**EXERCISE DETAILS:** Take the line with "Screen dimensions: 934x579" and the rest of the lines after it, to the end of the entries, and restate them exactly.

**TASK INPUTS:**

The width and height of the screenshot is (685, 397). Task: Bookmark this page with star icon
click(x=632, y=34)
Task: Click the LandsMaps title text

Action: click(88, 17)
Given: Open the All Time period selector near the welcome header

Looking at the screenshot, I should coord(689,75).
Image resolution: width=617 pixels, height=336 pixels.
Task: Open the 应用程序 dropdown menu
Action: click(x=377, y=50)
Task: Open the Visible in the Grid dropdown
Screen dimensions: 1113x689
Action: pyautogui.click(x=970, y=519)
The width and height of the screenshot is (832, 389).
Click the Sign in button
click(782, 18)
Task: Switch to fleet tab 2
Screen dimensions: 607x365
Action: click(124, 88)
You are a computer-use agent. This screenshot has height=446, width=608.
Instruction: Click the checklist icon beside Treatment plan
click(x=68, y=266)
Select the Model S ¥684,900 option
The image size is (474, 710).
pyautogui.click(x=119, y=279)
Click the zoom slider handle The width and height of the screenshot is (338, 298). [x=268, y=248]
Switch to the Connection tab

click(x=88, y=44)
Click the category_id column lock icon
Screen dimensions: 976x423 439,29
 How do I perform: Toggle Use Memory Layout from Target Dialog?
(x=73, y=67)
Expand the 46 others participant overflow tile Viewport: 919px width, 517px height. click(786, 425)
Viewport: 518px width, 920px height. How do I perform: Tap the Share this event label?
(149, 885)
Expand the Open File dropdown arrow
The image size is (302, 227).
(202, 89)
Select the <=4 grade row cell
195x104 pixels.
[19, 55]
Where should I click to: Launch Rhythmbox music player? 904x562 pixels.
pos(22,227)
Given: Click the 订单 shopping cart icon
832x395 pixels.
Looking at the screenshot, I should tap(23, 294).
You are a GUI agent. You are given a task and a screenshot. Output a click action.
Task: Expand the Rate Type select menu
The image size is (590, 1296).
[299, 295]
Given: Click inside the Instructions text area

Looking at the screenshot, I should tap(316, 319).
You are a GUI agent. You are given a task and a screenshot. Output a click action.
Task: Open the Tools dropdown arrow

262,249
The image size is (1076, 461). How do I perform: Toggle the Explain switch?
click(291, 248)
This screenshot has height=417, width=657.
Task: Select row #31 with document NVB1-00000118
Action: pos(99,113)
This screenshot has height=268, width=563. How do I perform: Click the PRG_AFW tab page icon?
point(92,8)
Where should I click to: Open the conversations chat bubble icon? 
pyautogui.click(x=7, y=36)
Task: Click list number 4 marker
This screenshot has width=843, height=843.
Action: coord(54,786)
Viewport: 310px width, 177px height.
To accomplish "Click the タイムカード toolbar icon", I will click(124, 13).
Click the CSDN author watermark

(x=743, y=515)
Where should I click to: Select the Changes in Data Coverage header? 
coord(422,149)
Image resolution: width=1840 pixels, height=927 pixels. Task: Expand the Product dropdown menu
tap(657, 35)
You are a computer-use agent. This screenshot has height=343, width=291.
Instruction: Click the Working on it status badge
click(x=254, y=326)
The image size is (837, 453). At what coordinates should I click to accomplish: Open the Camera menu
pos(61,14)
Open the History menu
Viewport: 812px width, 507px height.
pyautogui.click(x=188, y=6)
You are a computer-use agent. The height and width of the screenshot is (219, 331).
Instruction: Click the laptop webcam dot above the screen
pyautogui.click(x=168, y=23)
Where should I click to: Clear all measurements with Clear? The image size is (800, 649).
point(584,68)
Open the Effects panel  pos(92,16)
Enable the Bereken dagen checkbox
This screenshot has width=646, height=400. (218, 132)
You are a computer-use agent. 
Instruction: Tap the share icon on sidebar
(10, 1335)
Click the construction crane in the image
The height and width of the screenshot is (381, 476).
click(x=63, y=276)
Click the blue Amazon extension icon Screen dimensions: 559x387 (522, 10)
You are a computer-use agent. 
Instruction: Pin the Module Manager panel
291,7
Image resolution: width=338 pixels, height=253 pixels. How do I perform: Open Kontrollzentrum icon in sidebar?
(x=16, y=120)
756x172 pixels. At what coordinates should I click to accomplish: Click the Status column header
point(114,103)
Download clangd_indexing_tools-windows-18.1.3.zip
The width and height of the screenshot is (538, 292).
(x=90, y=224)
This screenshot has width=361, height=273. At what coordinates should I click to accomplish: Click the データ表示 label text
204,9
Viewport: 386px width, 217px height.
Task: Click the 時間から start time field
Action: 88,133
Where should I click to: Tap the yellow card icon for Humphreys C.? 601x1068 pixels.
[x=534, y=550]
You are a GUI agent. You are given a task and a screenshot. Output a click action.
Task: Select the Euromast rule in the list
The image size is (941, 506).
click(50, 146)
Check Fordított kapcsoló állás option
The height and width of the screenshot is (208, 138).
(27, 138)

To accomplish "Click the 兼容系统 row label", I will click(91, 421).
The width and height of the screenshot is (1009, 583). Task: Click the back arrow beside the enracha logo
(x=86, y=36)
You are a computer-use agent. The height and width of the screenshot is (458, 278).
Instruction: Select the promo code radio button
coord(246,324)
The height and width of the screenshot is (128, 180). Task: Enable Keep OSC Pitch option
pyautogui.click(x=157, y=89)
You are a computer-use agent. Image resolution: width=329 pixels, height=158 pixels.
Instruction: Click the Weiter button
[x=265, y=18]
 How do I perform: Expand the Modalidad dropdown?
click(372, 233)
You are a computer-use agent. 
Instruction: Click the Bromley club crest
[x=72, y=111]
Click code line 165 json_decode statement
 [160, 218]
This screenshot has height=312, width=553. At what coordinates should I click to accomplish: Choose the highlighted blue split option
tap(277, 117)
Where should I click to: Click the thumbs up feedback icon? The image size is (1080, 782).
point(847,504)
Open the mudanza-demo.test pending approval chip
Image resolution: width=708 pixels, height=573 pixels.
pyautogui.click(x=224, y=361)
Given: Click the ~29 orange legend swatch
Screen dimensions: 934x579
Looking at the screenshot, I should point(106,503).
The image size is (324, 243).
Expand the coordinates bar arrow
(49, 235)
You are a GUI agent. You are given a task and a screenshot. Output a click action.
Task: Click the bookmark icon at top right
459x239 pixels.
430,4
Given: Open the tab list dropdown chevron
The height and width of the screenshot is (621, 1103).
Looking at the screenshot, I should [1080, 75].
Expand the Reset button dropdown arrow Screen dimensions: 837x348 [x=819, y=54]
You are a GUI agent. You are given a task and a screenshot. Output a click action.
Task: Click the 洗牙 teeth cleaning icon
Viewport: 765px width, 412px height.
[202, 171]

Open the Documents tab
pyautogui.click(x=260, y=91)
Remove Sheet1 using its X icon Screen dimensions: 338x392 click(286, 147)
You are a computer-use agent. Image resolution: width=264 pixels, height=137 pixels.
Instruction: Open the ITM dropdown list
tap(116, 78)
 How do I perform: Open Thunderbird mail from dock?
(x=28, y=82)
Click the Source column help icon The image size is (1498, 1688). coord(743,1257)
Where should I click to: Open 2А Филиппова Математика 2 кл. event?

**SOLUTION TO THE PROBLEM:**
Screen dimensions: 934x579
Looking at the screenshot, I should point(106,503).
The image size is (324, 243).
Expand the coordinates bar arrow
(49, 235)
You are a GUI agent. You are given a task and a screenshot. Output a click action.
Task: Click the bookmark icon at top right
459x239 pixels.
430,4
Given: Open the tab list dropdown chevron
The height and width of the screenshot is (621, 1103).
Looking at the screenshot, I should [1080, 75].
Expand the Reset button dropdown arrow Screen dimensions: 837x348 [x=819, y=54]
You are a GUI agent. You are given a task and a screenshot. Output a click action.
Task: Click the 洗牙 teeth cleaning icon
Viewport: 765px width, 412px height.
[202, 171]

Open the Documents tab
pyautogui.click(x=260, y=91)
Remove Sheet1 using its X icon Screen dimensions: 338x392 click(286, 147)
You are a computer-use agent. Image resolution: width=264 pixels, height=137 pixels.
Instruction: Open the ITM dropdown list
tap(116, 78)
 How do I perform: Open Thunderbird mail from dock?
(x=28, y=82)
Click the Source column help icon The image size is (1498, 1688). coord(743,1257)
Where should I click to: Open 2А Филиппова Математика 2 кл. event?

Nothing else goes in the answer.